NEFRET SÖYLEMİ HER YERDE

IPS İletişim Vakfı/bianet, "Türkiye Yazılı Basınında Nefret Söylemi" raporunu yayımladı. Türkiye medyasından 10 gazetenin 80 nüshasını inceleyen vakıf, 66 haberden 21’inde nefret söylemi tespit etti. Bu 21 haberde LGBTİ’ler ve mülteciler beşer, Yahudiler dört, Kıbrıslı Rumlar üç, Yunanlar, Araplar ve Ruslar iki, Ermeniler bir kez “nefret söylemi”nin öznesi durumundaydı.

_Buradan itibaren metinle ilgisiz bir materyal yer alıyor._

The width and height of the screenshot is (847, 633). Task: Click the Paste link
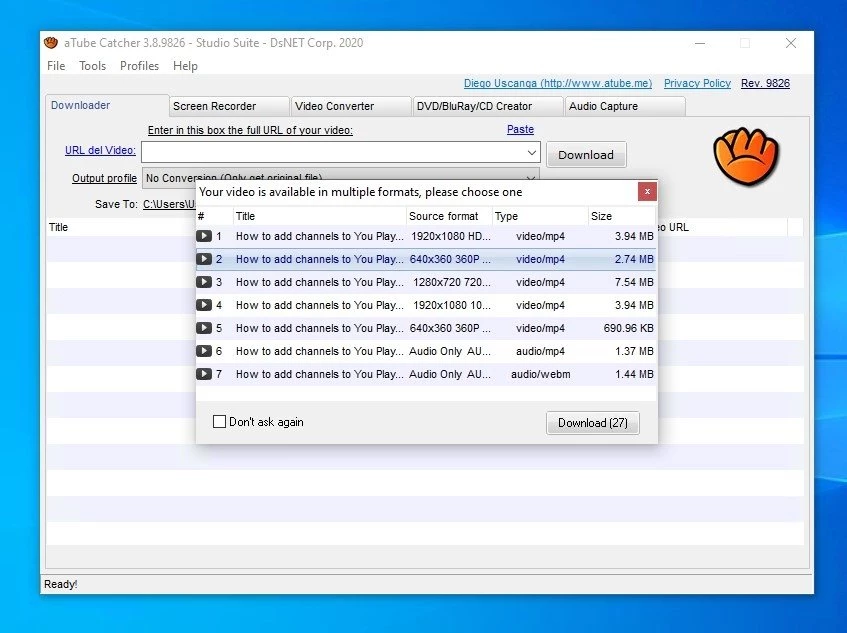tap(520, 130)
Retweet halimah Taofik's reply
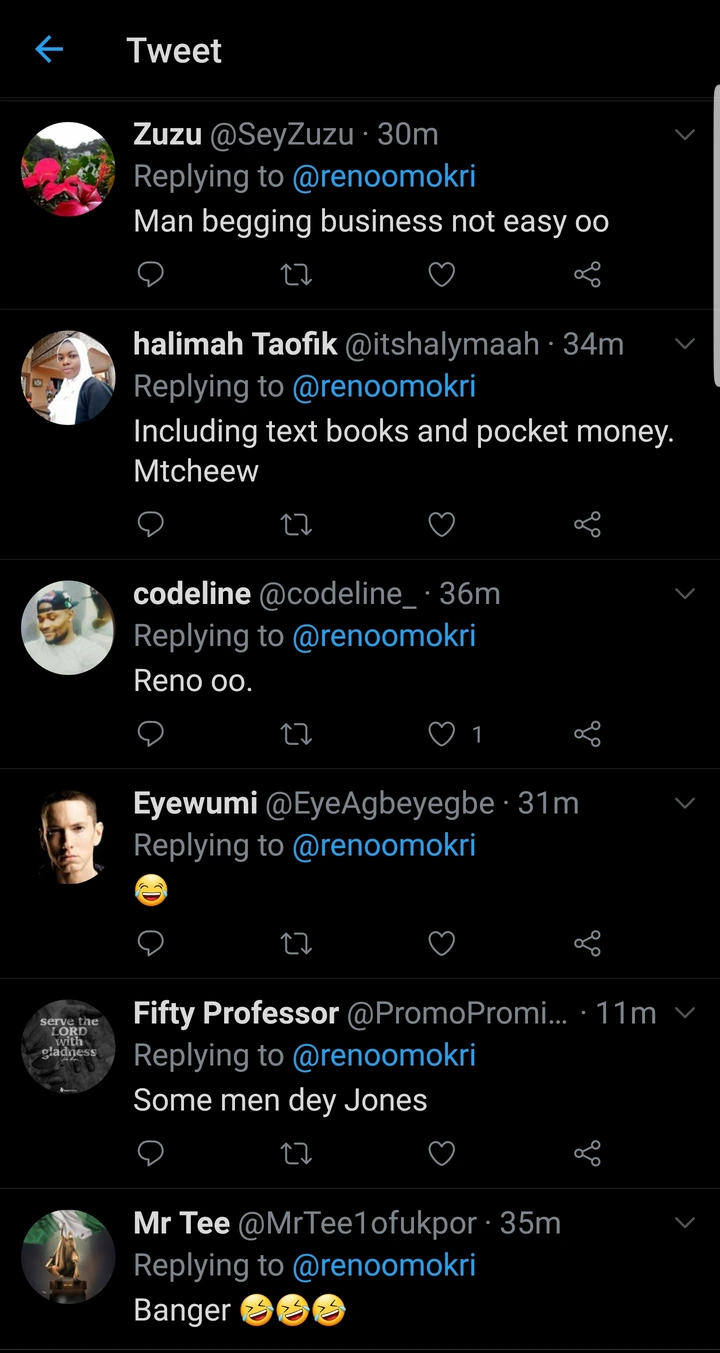The image size is (720, 1353). 296,524
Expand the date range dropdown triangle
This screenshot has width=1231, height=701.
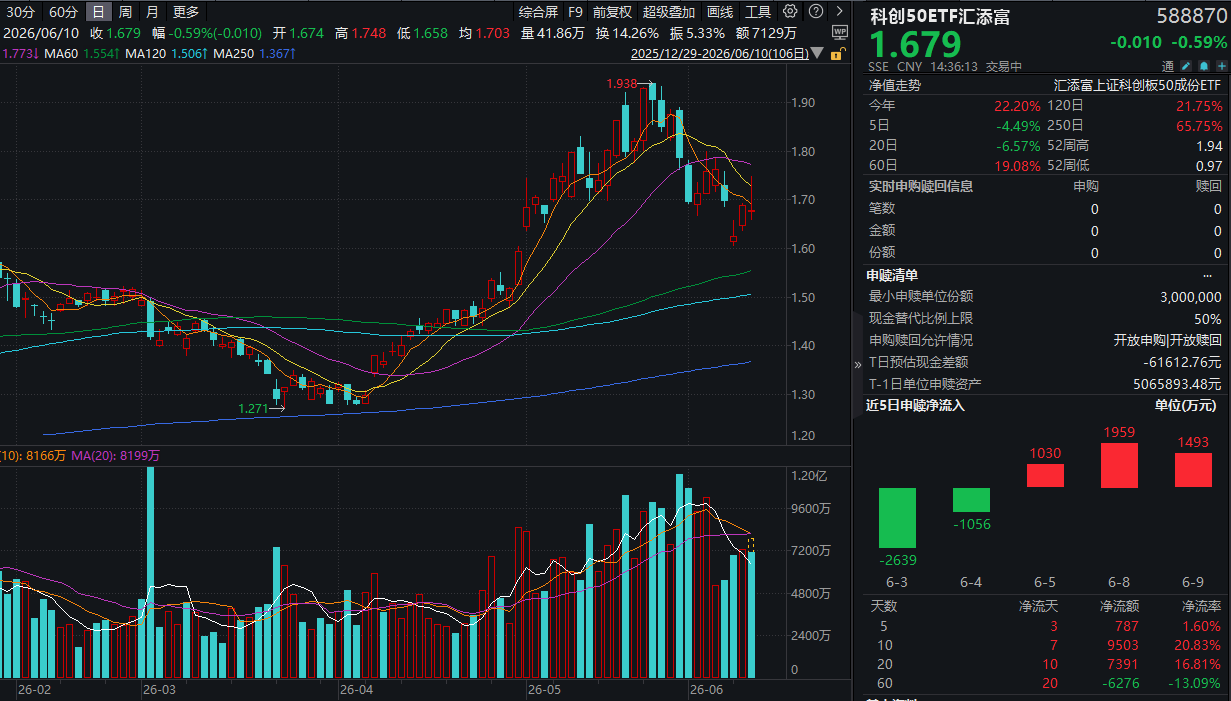817,53
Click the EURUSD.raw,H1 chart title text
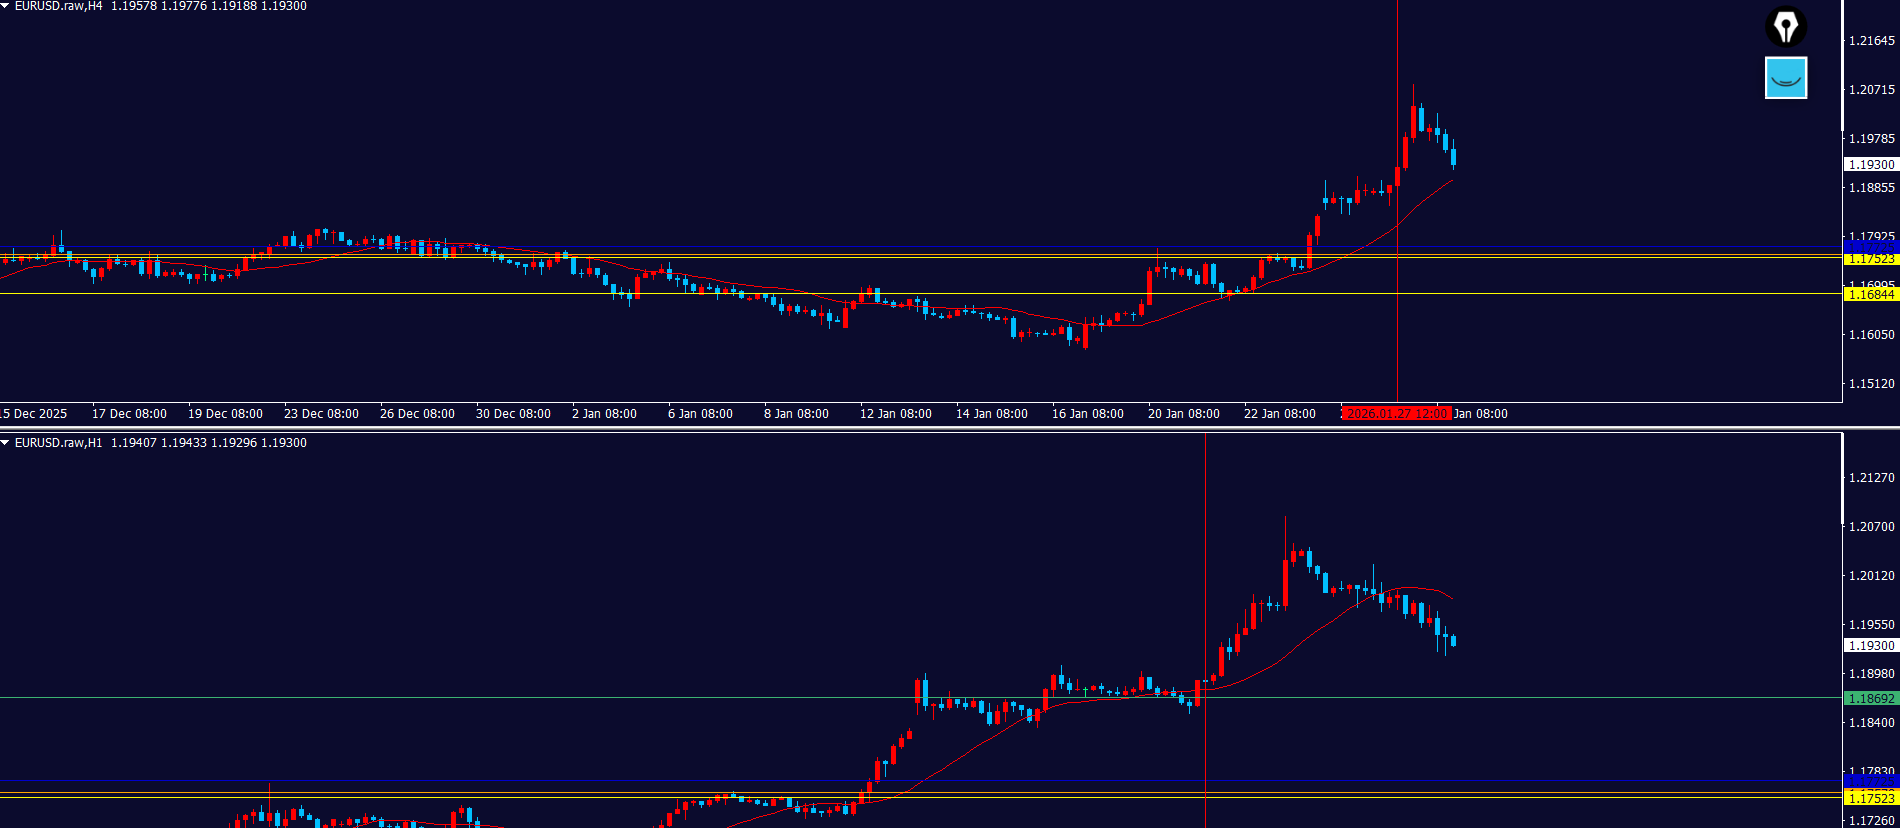Screen dimensions: 1900x828 [58, 442]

Türkiye’de haberciye baskılar ve hukuk güvencesinin asgariye inmesi gibi sorunlar kronikleşti. Bu yıl, 180 ülkenin yer verildiği RSF Dünya Basın Özgürlüğü Endeksi’ne de yansıdı. 158. sırada gösterilen Türkiye, yedi sıralık ilerlemesini, sadece kimi ülkelerdeki “daha kötü”ye gidişe borçlu!

"BAYRAM" DEĞİL "MÜCADELE GÜNÜ"

Basın meslek örgütleri 24 Temmuz’un “bayram” değil “mücadele günü” olduğunu vurguladı. 

Türkiye Gazeteciler Sendikası (TGS), yayınladığı açıklamada “Gazetecilere yönelik saldırıların cezasız bırakılması, saldırı çıtasını her geçen gün bir basamak yukarı taşıyor. Tehditler ve hedef göstermeler endişe verici boyutlara ulaşıyor. Halkın haber alma hakkı ve kamu yararı için çalışan gazetecilerin 116 yıllık mücadelesi bugün de sürüyor. Bugünün sansür memurlarını ancak dayanışma ile medyadan gönderebileceğimizi unutmayalım” dedi.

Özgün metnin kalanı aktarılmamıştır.